Answer to the case of the week # 520
June 25, 2020 - July 16, 2020
Dr Ho F.1
, Dr Cuillier F.2
, Dr Dospeux J. 2
, Dr Abossolo T.2
, Dr J-L Alessandri.3
, Dr Fernandez C4
1. Radiologist, private sector, 97400 Saint-Denis, Reunion Island, France.
2. Department of Obstetrics, Felix Guyon Hospital, Reunion Island, France.
3. Department of Paediatrics, Felix Guyon Hospital, 97400 Saint-Denis, Reunion Island, France.
4. Department of Pathology, Felix Guyon Hospital, 97400 Saint-Denis, Reunion Island, France.
This 40-year-old pregnant patient was referred to our hospital for multiple fetal anomalies. Down syndrome screening was normal. Her personal history was marked by an uncontrolled diabetes mellitus which existed before pregnancy. Our US examination between 28 to 32 weeks of gestation revealed the following anomalies.
We also performed a fetal CT scan at 28 weeks of gestation looking for additional bone anomalies anda fetal MR examination looking for additional CNS and visceral abnormalities.

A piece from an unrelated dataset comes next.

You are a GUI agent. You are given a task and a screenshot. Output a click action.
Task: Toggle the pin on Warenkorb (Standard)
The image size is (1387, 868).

Images 1-6 and videos 1-3: US examination revealed a male fetus with normal estimated fetal weight and roughly normal biometry, a bilateral cleft involving both lip and palate, normal ear, a double inlet single ventricle (2 atrioventricular valves normally inserted associated with an extended VSD, leading to a single ventricle). Both outflow tracts were malposed but not obstructed (not shown). Spinal examination was difficult and non-conclusive in US. We supposed it could be a CHARGE syndrome.